→ AVAILABLE RECORDS:

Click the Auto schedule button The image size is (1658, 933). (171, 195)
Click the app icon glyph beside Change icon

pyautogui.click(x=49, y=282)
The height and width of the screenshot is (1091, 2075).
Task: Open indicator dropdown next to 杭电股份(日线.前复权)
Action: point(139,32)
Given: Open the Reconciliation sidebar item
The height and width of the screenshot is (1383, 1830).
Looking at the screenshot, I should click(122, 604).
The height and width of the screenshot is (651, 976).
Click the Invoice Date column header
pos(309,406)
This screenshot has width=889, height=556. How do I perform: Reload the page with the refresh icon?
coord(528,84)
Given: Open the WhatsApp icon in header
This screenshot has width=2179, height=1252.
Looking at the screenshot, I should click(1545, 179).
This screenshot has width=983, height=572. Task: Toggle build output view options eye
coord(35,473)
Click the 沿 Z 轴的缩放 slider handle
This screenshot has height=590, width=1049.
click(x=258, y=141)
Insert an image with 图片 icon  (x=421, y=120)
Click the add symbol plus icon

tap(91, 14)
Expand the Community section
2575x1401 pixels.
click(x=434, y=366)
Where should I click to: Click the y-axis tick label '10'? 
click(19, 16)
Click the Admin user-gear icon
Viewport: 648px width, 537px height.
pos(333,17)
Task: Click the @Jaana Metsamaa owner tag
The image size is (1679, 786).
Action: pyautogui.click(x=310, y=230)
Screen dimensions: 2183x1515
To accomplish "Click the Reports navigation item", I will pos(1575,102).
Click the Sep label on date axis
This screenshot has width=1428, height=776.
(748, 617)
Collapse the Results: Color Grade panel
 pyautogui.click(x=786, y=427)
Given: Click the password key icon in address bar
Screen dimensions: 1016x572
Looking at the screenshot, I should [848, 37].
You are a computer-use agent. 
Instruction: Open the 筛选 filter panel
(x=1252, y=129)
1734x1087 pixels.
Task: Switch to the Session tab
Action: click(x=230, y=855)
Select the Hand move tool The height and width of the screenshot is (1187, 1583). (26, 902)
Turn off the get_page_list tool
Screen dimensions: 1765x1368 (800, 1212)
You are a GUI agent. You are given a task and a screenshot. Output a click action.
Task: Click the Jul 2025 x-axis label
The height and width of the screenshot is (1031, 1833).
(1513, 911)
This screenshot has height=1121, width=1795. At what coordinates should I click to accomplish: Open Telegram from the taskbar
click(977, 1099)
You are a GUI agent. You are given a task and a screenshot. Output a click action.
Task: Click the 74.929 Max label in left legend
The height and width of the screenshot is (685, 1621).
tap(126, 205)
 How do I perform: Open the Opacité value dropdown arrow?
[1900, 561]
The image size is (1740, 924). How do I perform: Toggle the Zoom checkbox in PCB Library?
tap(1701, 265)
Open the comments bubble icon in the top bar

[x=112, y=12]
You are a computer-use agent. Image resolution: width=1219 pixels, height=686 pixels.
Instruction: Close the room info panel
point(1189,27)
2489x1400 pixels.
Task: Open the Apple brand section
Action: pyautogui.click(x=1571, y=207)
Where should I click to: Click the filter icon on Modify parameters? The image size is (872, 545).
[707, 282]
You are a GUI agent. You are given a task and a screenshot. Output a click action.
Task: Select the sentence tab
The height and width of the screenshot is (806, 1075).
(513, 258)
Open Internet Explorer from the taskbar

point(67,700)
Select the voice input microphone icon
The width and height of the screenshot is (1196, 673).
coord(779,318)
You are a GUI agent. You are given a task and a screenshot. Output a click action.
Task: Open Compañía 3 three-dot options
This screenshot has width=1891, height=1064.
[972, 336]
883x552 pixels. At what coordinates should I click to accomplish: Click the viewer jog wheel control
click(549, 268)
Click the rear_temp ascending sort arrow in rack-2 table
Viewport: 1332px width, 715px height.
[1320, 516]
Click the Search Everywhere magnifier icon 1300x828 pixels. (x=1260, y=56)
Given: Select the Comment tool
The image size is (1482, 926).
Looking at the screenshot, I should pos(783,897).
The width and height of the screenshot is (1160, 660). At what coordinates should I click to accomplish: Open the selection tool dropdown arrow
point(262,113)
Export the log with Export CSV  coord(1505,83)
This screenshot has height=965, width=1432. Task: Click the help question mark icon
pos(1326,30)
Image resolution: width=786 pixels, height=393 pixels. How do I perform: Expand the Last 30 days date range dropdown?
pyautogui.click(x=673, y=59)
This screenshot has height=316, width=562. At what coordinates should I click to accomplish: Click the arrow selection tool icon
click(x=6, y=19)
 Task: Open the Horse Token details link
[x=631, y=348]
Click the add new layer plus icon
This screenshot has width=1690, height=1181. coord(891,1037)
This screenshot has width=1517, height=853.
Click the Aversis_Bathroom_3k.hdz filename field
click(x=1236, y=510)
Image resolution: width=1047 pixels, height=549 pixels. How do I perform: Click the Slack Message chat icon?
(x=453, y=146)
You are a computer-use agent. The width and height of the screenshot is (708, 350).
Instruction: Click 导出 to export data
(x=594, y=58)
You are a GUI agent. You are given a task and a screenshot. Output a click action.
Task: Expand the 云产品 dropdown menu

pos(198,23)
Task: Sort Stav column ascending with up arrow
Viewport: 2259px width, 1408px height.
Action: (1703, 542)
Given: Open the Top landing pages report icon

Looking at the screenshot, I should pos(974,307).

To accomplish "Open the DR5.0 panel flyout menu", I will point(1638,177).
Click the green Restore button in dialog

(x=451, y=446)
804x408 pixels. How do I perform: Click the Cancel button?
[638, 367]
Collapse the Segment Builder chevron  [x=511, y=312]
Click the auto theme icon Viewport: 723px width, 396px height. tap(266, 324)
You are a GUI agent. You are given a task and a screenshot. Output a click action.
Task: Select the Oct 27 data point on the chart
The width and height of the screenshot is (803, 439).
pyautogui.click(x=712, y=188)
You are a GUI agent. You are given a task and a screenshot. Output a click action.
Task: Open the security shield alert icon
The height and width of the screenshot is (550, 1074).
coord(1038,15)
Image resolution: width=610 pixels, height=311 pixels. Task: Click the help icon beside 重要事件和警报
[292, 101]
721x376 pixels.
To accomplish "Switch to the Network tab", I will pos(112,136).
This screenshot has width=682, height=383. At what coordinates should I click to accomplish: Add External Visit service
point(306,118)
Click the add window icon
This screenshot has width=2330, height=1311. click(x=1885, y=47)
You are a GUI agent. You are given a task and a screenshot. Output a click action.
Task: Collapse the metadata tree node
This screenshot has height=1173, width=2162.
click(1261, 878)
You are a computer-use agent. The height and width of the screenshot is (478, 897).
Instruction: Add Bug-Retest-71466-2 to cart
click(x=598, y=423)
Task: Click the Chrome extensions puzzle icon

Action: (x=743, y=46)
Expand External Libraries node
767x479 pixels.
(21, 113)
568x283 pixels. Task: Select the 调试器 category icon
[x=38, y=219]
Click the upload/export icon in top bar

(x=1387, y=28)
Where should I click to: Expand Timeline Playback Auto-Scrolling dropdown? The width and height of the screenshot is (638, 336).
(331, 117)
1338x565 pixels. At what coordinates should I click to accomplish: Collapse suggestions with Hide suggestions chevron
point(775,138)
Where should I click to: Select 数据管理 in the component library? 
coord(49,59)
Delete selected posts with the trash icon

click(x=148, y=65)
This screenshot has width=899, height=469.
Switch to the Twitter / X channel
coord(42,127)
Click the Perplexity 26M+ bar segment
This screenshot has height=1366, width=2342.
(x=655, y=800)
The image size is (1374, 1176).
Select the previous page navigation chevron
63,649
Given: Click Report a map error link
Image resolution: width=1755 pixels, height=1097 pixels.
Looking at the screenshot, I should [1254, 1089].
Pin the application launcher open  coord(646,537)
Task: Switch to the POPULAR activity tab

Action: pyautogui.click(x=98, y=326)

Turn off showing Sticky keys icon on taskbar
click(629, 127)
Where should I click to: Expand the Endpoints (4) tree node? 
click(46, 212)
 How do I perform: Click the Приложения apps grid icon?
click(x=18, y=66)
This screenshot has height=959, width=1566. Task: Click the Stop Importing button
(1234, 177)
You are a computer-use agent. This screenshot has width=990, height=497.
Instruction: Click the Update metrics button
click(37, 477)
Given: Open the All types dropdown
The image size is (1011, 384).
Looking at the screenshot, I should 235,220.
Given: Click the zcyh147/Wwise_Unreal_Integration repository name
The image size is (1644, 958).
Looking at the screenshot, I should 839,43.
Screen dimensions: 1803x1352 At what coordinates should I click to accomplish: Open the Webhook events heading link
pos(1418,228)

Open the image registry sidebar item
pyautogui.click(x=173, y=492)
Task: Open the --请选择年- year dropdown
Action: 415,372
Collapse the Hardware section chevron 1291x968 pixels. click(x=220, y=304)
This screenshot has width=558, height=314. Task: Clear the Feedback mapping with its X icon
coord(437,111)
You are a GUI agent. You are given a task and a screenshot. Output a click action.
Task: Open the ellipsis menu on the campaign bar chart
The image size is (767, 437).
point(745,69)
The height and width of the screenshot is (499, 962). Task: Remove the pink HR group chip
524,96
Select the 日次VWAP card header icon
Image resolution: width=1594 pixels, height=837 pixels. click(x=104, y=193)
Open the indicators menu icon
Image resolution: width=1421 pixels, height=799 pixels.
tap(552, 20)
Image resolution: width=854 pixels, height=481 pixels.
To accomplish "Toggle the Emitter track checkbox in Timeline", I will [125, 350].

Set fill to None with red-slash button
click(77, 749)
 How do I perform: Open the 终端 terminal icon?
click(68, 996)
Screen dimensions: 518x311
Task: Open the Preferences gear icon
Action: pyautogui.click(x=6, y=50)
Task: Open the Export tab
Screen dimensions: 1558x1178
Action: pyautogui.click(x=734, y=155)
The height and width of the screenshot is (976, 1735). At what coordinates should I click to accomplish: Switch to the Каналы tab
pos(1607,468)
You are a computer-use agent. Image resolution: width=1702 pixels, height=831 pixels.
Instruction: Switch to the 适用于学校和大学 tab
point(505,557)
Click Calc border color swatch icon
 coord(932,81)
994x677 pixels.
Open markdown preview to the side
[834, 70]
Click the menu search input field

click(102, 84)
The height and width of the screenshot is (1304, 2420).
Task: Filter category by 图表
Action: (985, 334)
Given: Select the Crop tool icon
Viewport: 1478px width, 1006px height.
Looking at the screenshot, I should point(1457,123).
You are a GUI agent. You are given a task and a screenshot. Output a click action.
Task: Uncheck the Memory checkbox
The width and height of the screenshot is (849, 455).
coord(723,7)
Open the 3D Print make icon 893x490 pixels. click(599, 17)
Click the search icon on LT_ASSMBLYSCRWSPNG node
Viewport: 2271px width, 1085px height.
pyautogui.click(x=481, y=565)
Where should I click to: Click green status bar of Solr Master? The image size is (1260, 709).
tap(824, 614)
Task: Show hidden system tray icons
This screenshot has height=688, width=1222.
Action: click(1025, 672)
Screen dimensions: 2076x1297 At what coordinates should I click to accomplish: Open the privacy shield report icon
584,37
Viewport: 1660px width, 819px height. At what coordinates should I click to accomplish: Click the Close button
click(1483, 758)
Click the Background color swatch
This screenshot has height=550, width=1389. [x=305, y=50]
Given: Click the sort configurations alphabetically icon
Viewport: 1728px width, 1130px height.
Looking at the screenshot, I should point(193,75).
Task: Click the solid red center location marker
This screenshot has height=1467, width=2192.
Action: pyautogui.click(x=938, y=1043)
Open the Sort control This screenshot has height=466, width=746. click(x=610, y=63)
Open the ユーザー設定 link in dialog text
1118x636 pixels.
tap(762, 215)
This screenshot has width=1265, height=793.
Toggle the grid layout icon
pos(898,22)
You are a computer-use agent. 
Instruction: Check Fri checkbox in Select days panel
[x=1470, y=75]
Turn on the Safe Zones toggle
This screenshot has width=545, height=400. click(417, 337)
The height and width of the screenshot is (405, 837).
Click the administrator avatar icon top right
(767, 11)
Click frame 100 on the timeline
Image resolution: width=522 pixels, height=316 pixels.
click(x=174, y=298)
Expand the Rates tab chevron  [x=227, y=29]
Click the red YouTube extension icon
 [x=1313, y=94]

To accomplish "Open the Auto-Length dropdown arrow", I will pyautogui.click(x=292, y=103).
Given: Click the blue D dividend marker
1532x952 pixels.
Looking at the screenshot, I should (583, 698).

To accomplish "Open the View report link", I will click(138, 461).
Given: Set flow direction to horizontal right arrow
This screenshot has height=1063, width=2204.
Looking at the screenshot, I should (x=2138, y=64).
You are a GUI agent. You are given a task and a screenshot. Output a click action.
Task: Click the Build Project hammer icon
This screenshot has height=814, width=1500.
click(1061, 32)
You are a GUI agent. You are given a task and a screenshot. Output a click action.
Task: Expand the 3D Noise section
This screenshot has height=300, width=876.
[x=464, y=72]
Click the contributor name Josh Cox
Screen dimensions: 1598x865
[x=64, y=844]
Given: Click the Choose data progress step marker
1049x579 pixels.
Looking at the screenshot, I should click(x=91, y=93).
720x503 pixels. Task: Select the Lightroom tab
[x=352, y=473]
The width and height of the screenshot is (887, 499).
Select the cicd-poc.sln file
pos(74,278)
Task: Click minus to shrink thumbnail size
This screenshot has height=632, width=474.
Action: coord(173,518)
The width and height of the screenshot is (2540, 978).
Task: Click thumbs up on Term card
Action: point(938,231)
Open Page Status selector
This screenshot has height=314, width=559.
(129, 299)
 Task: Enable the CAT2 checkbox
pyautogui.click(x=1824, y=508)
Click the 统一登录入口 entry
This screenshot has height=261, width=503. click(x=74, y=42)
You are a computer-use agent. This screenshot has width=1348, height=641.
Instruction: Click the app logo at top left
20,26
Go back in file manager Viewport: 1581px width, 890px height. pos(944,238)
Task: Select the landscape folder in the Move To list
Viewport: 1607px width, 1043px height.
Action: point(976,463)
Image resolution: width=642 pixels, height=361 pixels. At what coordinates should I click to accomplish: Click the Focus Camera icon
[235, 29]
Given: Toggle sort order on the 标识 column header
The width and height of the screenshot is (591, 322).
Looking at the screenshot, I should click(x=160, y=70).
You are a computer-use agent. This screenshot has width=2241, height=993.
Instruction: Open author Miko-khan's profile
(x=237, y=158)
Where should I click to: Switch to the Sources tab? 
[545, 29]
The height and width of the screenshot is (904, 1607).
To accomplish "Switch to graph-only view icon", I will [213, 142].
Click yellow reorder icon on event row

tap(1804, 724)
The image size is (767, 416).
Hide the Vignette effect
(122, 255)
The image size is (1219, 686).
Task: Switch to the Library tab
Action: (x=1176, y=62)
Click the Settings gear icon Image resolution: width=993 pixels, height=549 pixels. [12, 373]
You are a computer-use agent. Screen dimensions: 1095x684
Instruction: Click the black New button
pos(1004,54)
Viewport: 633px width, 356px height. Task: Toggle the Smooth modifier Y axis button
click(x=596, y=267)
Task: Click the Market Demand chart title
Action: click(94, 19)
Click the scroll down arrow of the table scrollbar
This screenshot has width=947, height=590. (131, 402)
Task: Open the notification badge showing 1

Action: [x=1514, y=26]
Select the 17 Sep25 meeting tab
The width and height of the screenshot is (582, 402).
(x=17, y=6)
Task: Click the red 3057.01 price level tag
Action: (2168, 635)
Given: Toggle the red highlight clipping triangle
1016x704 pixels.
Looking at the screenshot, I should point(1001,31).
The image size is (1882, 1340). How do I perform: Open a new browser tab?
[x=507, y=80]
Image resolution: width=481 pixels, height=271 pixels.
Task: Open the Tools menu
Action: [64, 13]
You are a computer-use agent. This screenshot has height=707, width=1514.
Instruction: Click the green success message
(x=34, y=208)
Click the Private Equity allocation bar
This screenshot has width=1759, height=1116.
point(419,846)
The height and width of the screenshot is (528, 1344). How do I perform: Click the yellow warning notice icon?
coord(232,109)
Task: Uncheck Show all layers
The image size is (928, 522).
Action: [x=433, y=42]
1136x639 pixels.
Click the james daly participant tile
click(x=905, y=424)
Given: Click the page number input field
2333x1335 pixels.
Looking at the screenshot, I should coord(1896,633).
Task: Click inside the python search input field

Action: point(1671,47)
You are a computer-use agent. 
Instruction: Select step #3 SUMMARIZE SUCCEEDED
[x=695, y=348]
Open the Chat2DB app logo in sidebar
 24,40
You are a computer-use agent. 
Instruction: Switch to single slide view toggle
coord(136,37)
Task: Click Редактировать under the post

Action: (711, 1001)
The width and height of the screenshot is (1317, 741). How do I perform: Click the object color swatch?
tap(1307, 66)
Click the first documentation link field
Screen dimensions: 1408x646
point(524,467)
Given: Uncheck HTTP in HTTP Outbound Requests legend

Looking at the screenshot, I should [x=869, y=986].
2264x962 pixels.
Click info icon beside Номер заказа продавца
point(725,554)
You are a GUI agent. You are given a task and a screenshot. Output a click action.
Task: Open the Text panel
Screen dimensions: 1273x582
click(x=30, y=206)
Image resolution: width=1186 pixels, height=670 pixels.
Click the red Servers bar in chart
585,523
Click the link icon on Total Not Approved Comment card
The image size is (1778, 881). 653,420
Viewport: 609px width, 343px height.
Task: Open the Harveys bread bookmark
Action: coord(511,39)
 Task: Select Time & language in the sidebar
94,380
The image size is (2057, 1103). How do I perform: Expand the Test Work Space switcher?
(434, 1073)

→ EXERCISE REQUIREMENTS: Set out every line from the material that contains the string "marker".

→ SOLVED EXERCISE:
Task: Click the solid red center location marker
Given: Click the blue D dividend marker
Given: Click the Choose data progress step marker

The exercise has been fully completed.